Most advertisers now recognise media as a separate business sector within the communications industry. Separation is here to stay and the pitch is inevitably more complicated as a result.
However, that complexity has been exaggerated by the fragmentation of media services into specialist companies.
The issue is whether this complexity is necessary or whether media specialists are using the situation as an opportunity to avoid interdisciplinary decisions by leaving them entirely up to clients.
Clients can now choose between companies offering media strategy, implementational planning, buying across all media, buying for a single medium, or companies (such as the one I work for) that do the lot – full service media. Of course, many full service companies are happy to work in a single medium so that they can compete with the specialists.
But how does the process work when a client has spread his media across a number of agencies? What does a client do when, inevitably, the specialists contradict each other? The client may hope to manage the “positive tension of competition”, with all parties settling on the best solution and working together as a team.
I believe, however, that this is unlikely to occur. All good media people are passionate and competitive individuals who hate to lose, particularly if that loss appears to reflect on their core competence. The result is a loss of con viction by the losing party.
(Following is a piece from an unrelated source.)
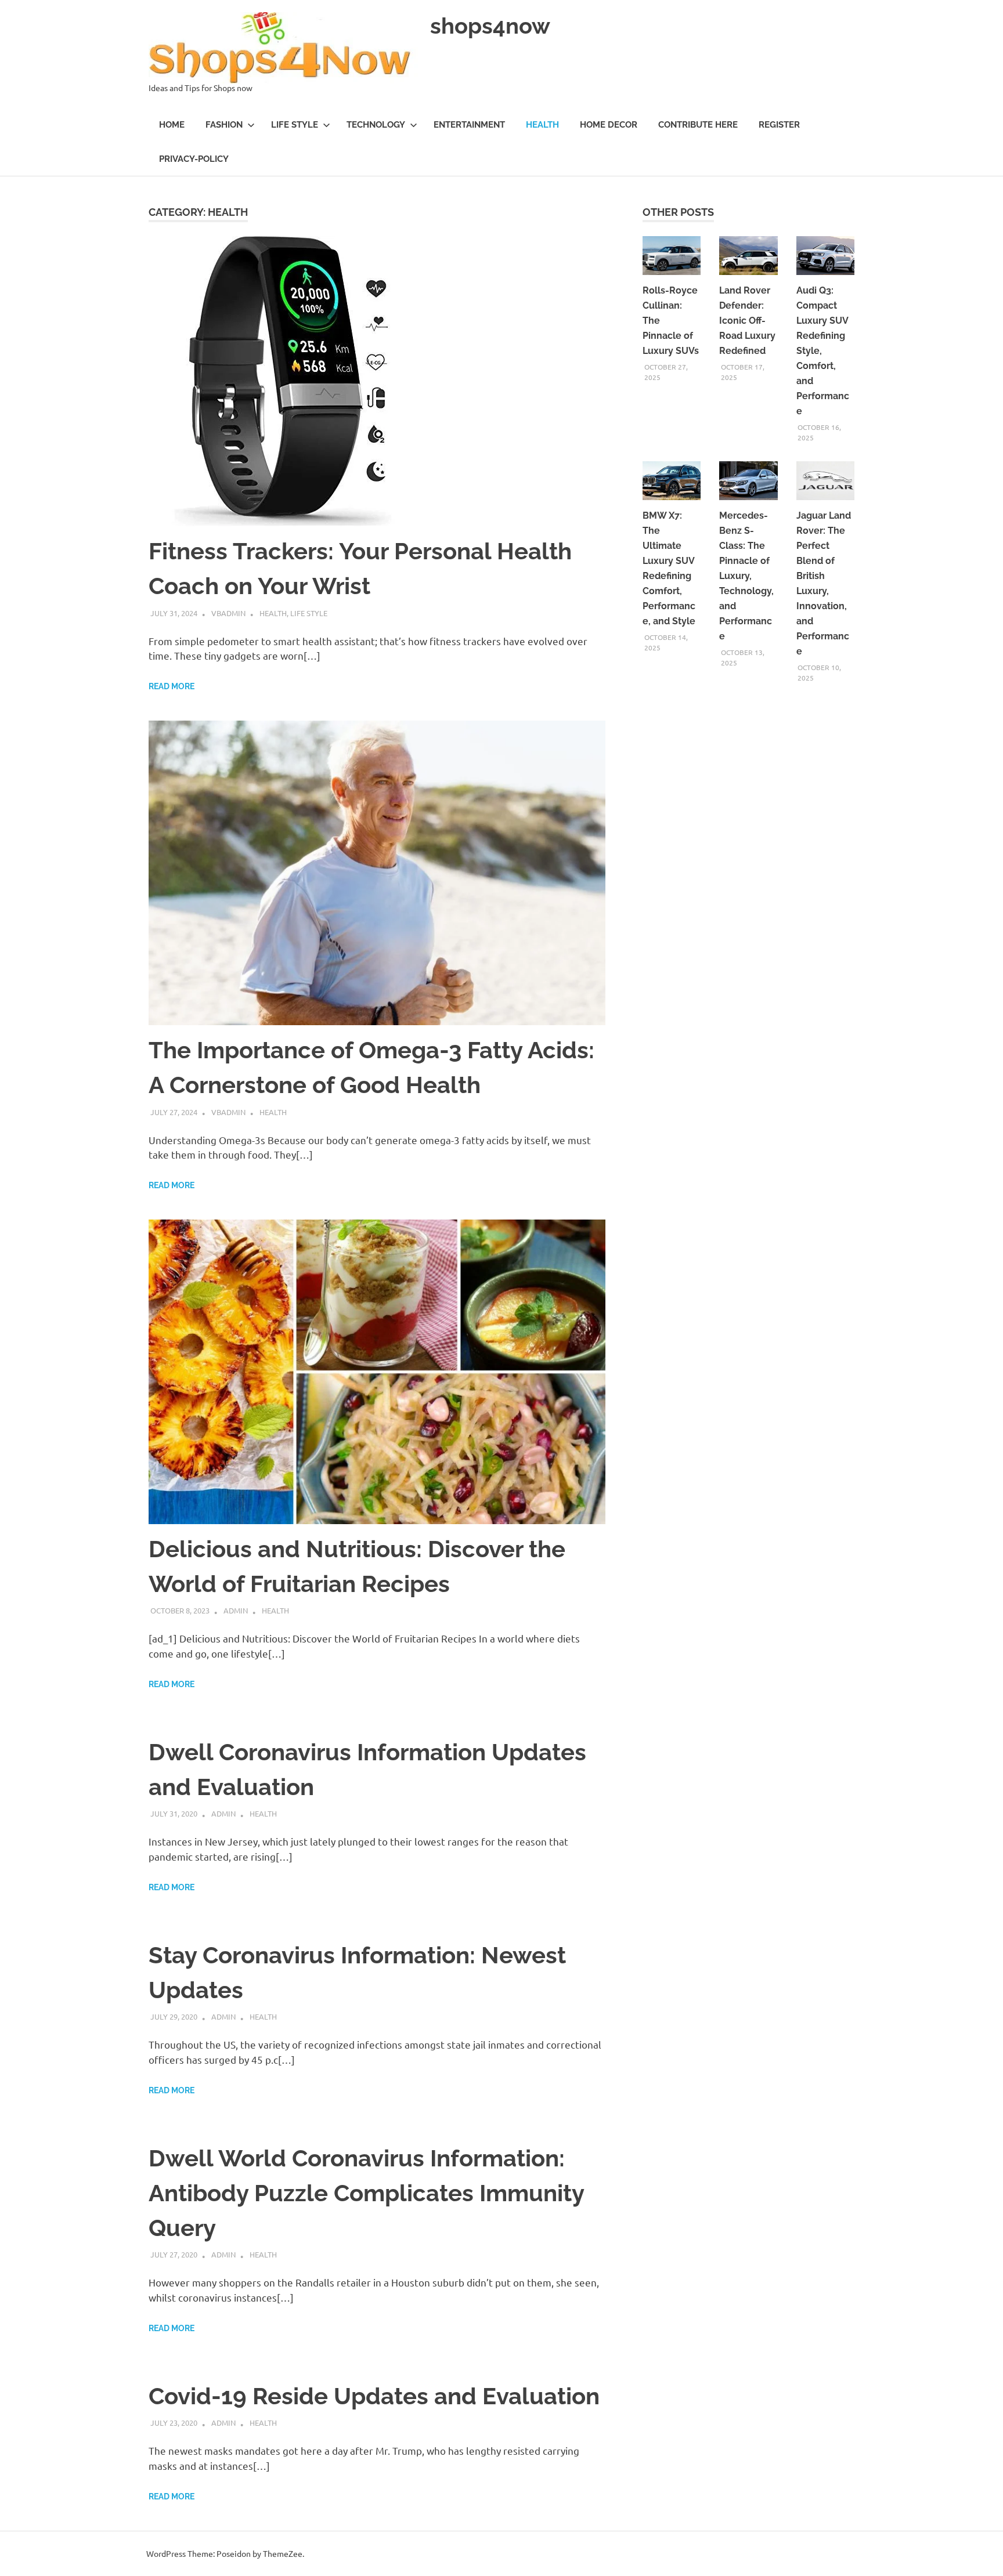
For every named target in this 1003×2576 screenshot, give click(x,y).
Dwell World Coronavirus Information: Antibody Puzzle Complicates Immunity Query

A disillusioned strategist is unlikely to continue to interrogate every media opportunity if he believes that a buyer will ignore his carefully crafted plan to achieve a good deal. Nor will a good buyer be keen to go that extra mile in a negotiation if he believes the strategic idea is a load of nonsense.
In addition, how does a client arbitrate between the two parties? I’m sure there are many consultancies that would happily step into the fray. However, that would result in endless debate and even higher fees.
There is another option.
A full service media company should see everyone within the department sharing a common goal – success for the client’s brand. Multi disciplined teams working together can urge each other to stretch the boundaries of media thinking, while always remaining aware of the tough reality of competitive cost delivery within the media markets.
Recent thinking on this subject seems to suggest that clients can either choose comp etitive buying or innovative planning, suggesting that all solutions are in some ways a trade-off between one or the other.
My contention is that they shouldn’t settle for this. It is possible to have your cake and eat it, but your chosen media company must be structured correctly to be able to deliver.